Resultado amenaza unidad del país

La poblaciónindígena deBolivia votóayerabrumadoramenteporMorales,pero ésteno puedeimponer elliderazgo enlas zonasmás ricas.
La población indígena de Bolivia votó ayer abrumadoramente por Morales, pero éste no puede imponer el liderazgo en las zonas más ricas.
Bolivia debe prepararse desde hoy para una perpetuación de su peligrosa-crisis política, definida por los analistaslocales con la acertada expresión de « empate catastrófico». Es que, en caso de que se confirmen las proyecciones extraoficiales conocidas anoche, si bien Evo Morales revalidó su legitimidad, también lo hicieron sus principales enemigos políticos, quienes se sentirán libres para avanzar desde hoy con renovados bríos hacia una autonomía que, en un extremo, podría poner en peligro la propia unidad del país.

El resultado anticipado por las firmas encuestadoras no entregaba demasiadas sorpresas y,
más allá de nombres propios de vencedores y derrotados y de la sorprendente polémica por el criterio legal que debe definir las revocaciones, reflejaba un ahondamiento dramático de la brecha entre el gobierno central indigenista e izquierdista y las regiones ricas orientales que acaudillan la rebelión en su contra.

Más allá de las controversias y conflictos que han atravesado su gestión, el ex líder cocalero puede exhibir un incremento del porcentaje de votos que lo llevó al poder hace casi tres años.
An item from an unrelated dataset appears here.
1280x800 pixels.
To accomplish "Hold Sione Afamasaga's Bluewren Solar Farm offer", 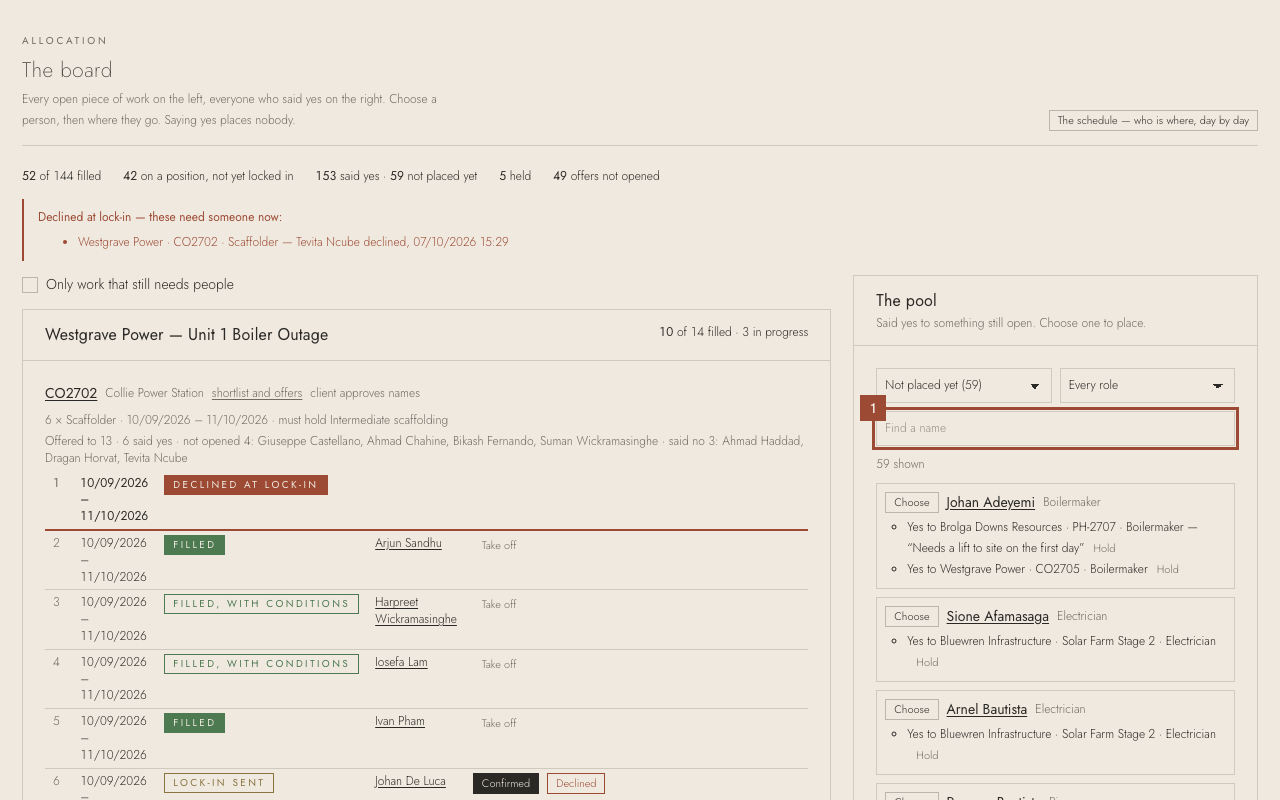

También lo alentará seguramente la derrota de dos referentes de la oposición regional a su gobierno, sobre todo la del cochabambino Manfred Reyes, cuya anunciada desobediencia al referendo deberá medirse ahora en los hechos.
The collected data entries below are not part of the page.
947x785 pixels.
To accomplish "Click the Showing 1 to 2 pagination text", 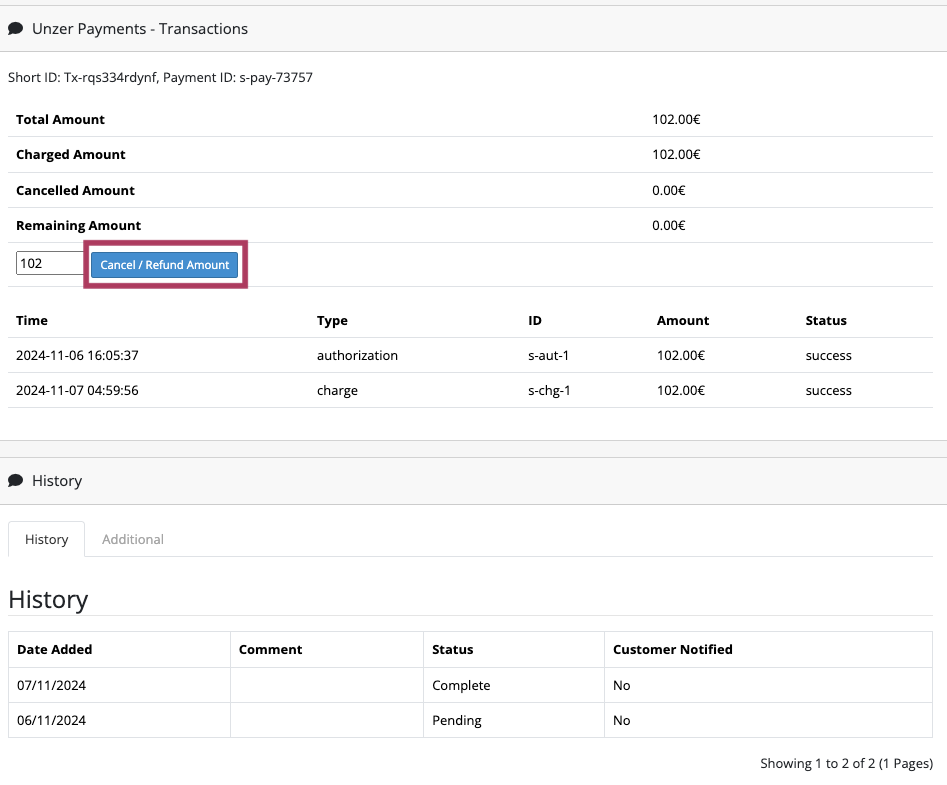I will [846, 763].
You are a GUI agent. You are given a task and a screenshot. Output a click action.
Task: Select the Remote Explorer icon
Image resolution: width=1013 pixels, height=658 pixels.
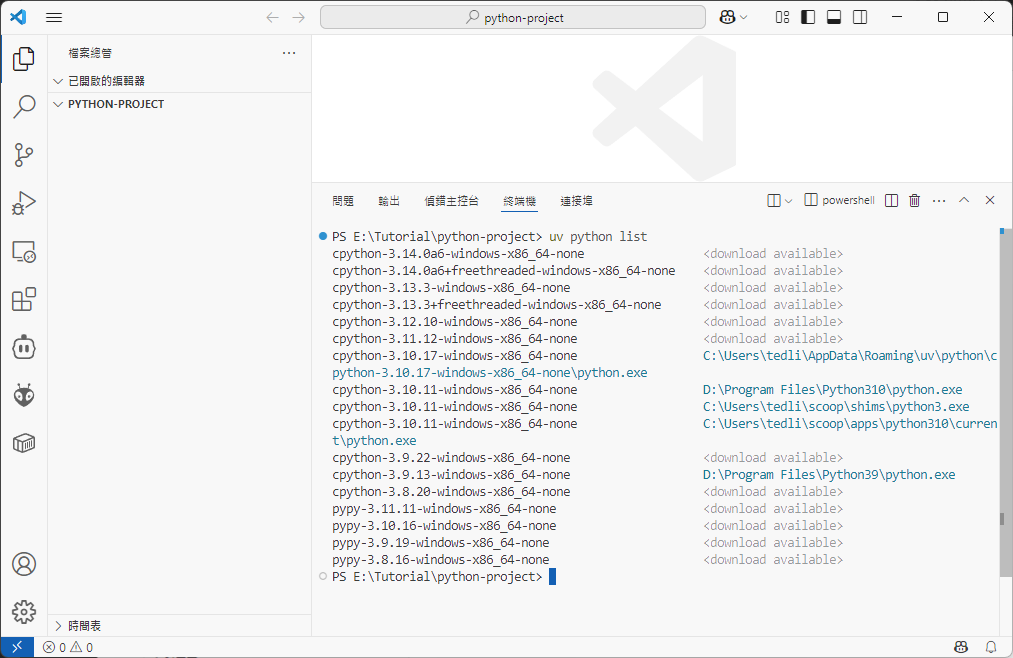point(24,252)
Sin embargo, el saldo dista de ser completamente favorable para el principal aliado de Hugo Chávez en Sudamérica. En lo inmediato, deberá digerir la derrota de uno de sus hombres más fieles, el prefecto (gobernador) de Oruro, Alberto Aguilar. No fueron allí, en pleno Occidente indígena, las fuerzas de derecha las que oradaron la autoridad de éste sino los constantes roces que tuvo con los gremios mineros. Pero, más allá del componente local de ese resultado, la derrota de Aguilar revela una fuga de apoyos por izquierda que seguramente debe preocupar al Palacio Quemado.
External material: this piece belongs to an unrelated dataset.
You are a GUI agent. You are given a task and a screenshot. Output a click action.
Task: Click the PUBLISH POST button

Por otro lado, el presidente tendrá que reconocer que su autoridad sigue estando acotada al Occidente indígena del país y que el referendo de ayer no resolvió el hecho de que últimamente ni siquiera ha podido viajar a ciudades tan importantes como Sucre, Tarija y Santa Cruz de la Sierra. De hecho, entre 60 y 70% de los ciudadanos de Santa Cruz, Beni, Tarija y Chuquisaca votaron ayer directamentepor su salida del poder.

Esto actualiza los temores a una fractura de hecho de Bolivia, por más que ninguno de los principales responsables de la ofensiva autonomista se anime a definirla con todas las letras por temor a las reacciones internacionales y, en lo interno, a la de las Fuerzas
Armadas, que han alertado reiteradamente contra cualquier intento separatista.

El prefecto cruceño, Rubén Costas, obtuvo un aval contundente en las urnas (anticipado el 4 de mayo último en ocasión del voto por el estatuto de autonomía de la región) que lo refuerza en su rol de líder de la oposición y motor de una ofensiva autonomista que cobrará desde hoy nuevo ímpetu. Costas ya había anticipado que leería una derrota de Morales en su departamento como una autorización para avanzar con la autonomía, desconociendo en los hechos a un poder central sin legitimidad en su región. La mera anunciación del argumento tiene un nítido color separatista.

Evo Morales soñó los referendos revocatorios como una solución a la crisis política crónica que aqueja a su gestión. Pero lo visto ayer se asemeja a cualquier cosa menos a un avance. Cuando hoy Bolivia despierte seguirá caminando al borde del precipicio.